Фрагмент документа |

#####

Если влияние Гюйо на Дюркгейма бесспорно или же, на наш взгляд, до сих пор недооценено, то этого нельзя сказать о другом «философе жизни», а именно Артуре Шопенгауэре. Некоторые аналитики, в частности, Степан Мештрович, а вслед за ним и Ганс Йоас, подчеркивают его влияние на этические воззрения Дюркгейма[43]. Но при этом они вынуждены опираться на весьма сомнительные, вроде детского прозвища Дюркгейма («Шопен»), или же косвенные источники. Шопенгауэр в целом был довольно популярен во Франции того времени. При желании можно, конечно, видеть влияние этого философа на некоторые черты личности французского социолога (пессимизм и склонность к меланхолии), но эти черты можно объяснить скорее жизненными обстоятельствами. Что же касается его воздействия на формирование теоретических взглядов Дюркгейма, то оно, вероятно, было минимальным или ничтожным[44]. Оно не подтверждается текстами его трудов и содержанием его теорий. Влияние других источников, о которых шла речь выше, как тех (главным образом), что противостояли взглядам Шопенгауэра, так и тех (в меньшей степени), что были близки этому философу, выглядит гораздо более убедительным.
Был ли Дюркгейм рационалистом?

#####

Список |
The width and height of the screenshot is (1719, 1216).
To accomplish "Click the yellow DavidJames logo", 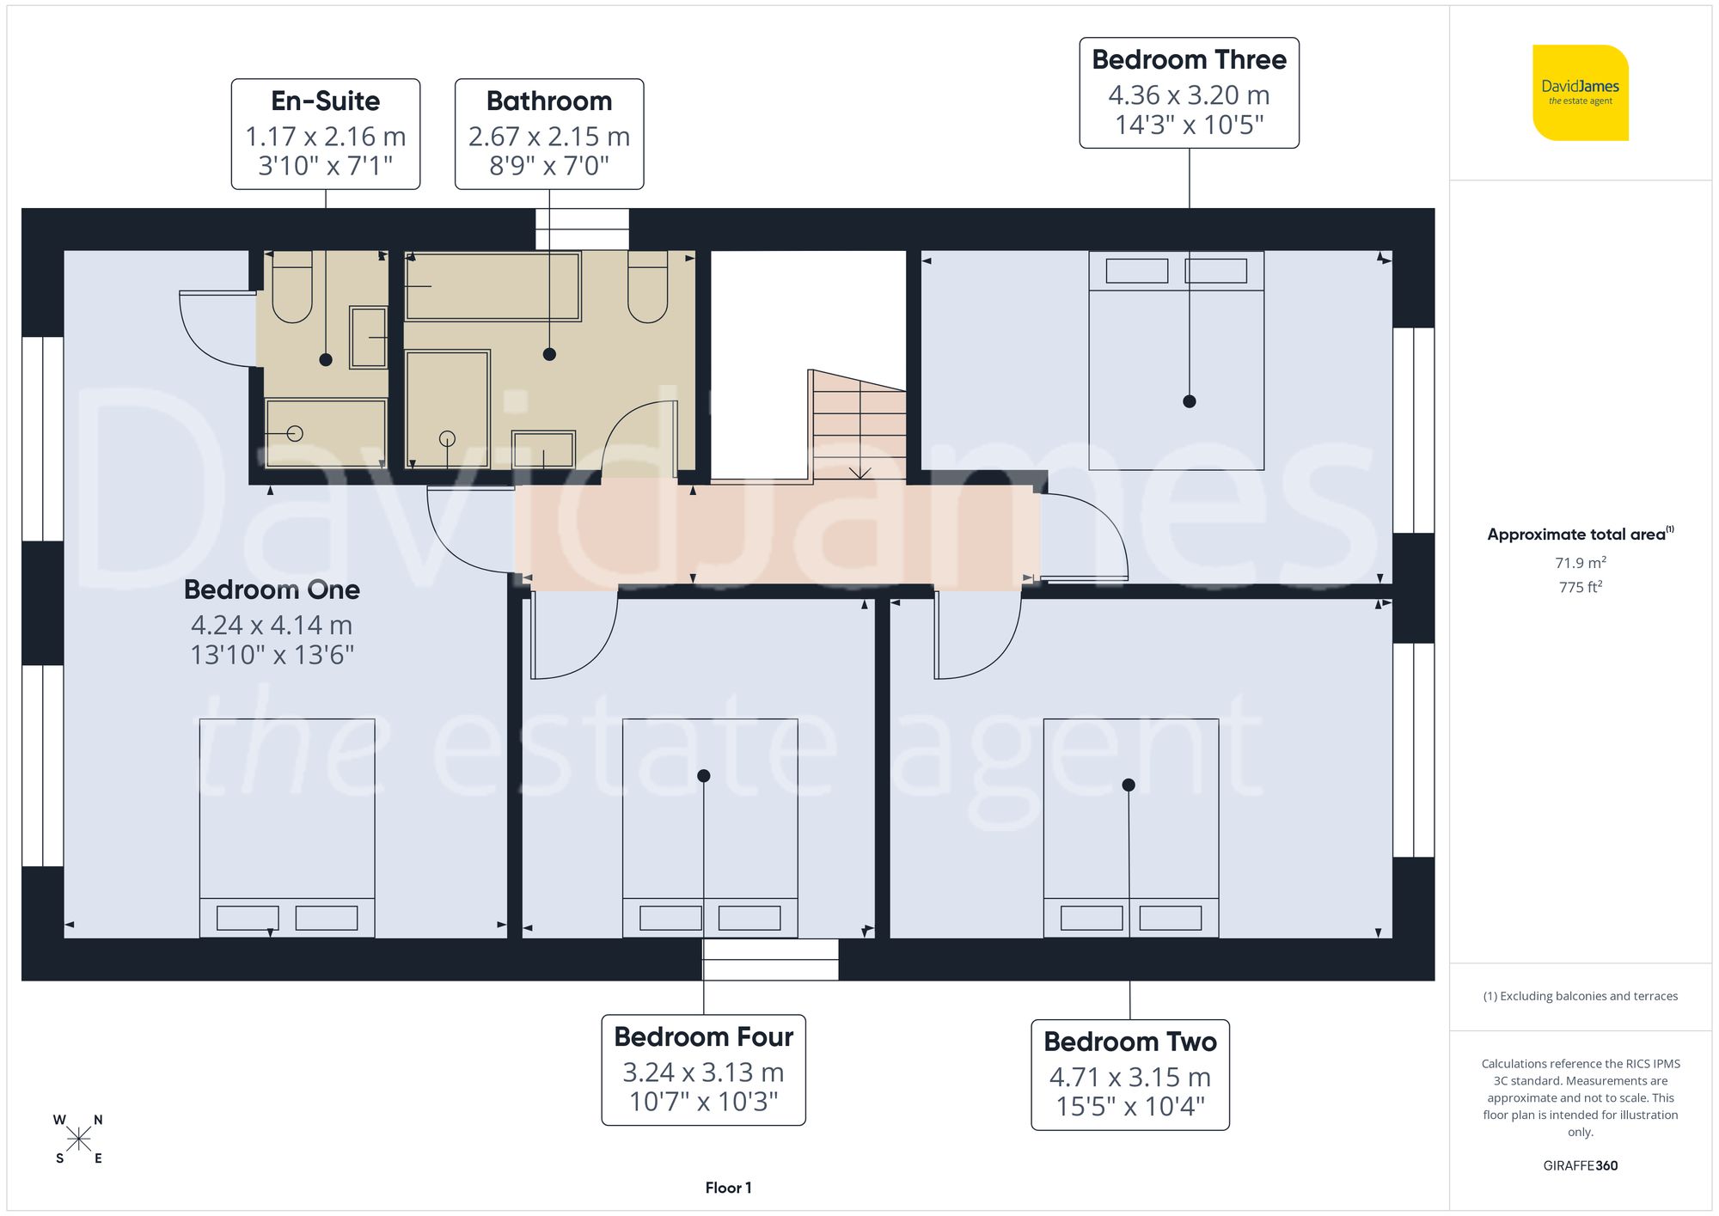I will click(1580, 93).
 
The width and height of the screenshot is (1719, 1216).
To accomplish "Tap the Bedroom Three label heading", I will click(1189, 60).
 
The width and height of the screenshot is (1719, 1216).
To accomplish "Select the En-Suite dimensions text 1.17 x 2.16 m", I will click(325, 137).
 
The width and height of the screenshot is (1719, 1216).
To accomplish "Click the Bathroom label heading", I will click(549, 101).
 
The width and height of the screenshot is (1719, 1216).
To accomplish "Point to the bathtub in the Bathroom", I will click(492, 286).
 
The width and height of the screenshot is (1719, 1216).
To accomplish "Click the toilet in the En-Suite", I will click(292, 287).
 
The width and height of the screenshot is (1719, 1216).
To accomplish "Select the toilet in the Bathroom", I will click(647, 287).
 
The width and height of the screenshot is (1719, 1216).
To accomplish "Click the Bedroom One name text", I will click(272, 590).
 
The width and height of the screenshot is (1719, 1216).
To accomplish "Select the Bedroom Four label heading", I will click(703, 1037).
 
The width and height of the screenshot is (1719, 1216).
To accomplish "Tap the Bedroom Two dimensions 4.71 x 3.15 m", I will click(1129, 1078).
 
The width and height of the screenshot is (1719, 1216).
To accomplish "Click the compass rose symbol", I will click(78, 1140).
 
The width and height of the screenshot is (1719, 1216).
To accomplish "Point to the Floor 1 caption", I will click(728, 1188).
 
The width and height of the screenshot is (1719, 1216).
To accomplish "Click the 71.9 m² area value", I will click(1580, 563).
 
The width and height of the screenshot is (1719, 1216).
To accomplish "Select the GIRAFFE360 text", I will click(1580, 1166).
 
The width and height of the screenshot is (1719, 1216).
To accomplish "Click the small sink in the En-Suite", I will click(369, 337).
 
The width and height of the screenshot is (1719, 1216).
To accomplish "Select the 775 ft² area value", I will click(1580, 587).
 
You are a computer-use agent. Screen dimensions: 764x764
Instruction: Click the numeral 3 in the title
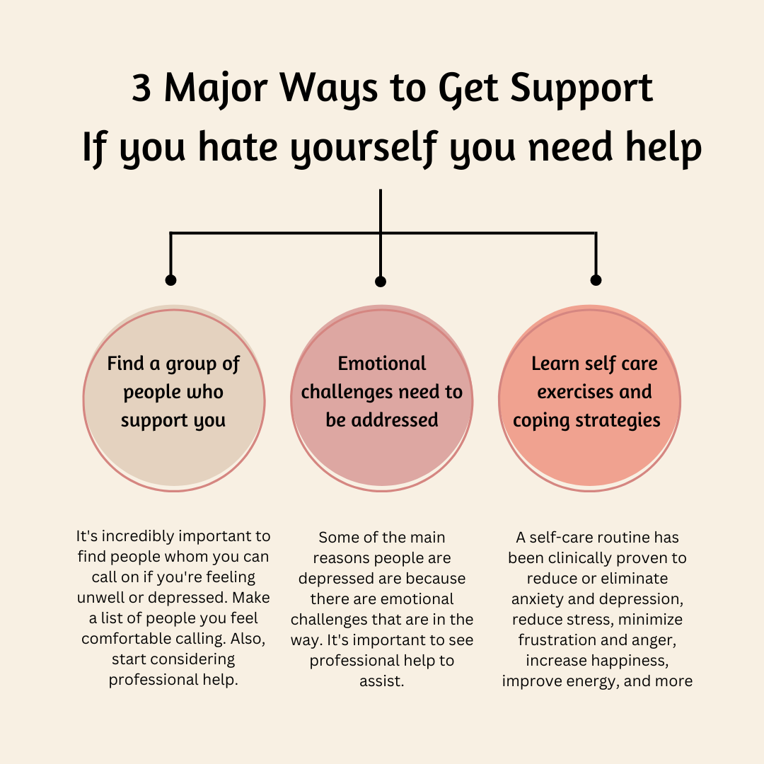coord(141,89)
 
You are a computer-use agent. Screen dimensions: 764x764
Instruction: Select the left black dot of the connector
coord(170,280)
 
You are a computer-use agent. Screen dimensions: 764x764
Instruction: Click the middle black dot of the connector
coord(381,282)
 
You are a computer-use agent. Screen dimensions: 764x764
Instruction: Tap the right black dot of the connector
coord(596,280)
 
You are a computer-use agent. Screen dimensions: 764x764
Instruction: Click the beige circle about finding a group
coord(174,453)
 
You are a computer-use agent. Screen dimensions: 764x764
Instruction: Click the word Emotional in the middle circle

#####

Задание 1 | Выведите полностью фрагмент о Дюркгейме и Шопенгауэре, ничего в нём не меняя.
Задание 2 | Соберите все строки списка, где встречается слово «middle». Регистр букв имеет значение.
Фрагмент и список никак не связаны между собой.

Ответ 1 |
Если влияние Гюйо на Дюркгейма бесспорно или же, на наш взгляд, до сих пор недооценено, то этого нельзя сказать о другом «философе жизни», а именно Артуре Шопенгауэре. Некоторые аналитики, в частности, Степан Мештрович, а вслед за ним и Ганс Йоас, подчеркивают его влияние на этические воззрения Дюркгейма[43]. Но при этом они вынуждены опираться на весьма сомнительные, вроде детского прозвища Дюркгейма («Шопен»), или же косвенные источники. Шопенгауэр в целом был довольно популярен во Франции того времени. При желании можно, конечно, видеть влияние этого философа на некоторые черты личности французского социолога (пессимизм и склонность к меланхолии), но эти черты можно объяснить скорее жизненными обстоятельствами. Что же касается его воздействия на формирование теоретических взглядов Дюркгейма, то оно, вероятно, было минимальным или ничтожным[44]. Оно не подтверждается текстами его трудов и содержанием его теорий. Влияние других источников, о которых шла речь выше, как тех (главным образом), что противостояли взглядам Шопенгауэра, так и тех (в меньшей степени), что были близки этому философу, выглядит гораздо более убедительным.
Был ли Дюркгейм рационалистом?

Ответ 2 |
Instruction: Click the middle black dot of the connector
Instruction: Click the word Emotional in the middle circle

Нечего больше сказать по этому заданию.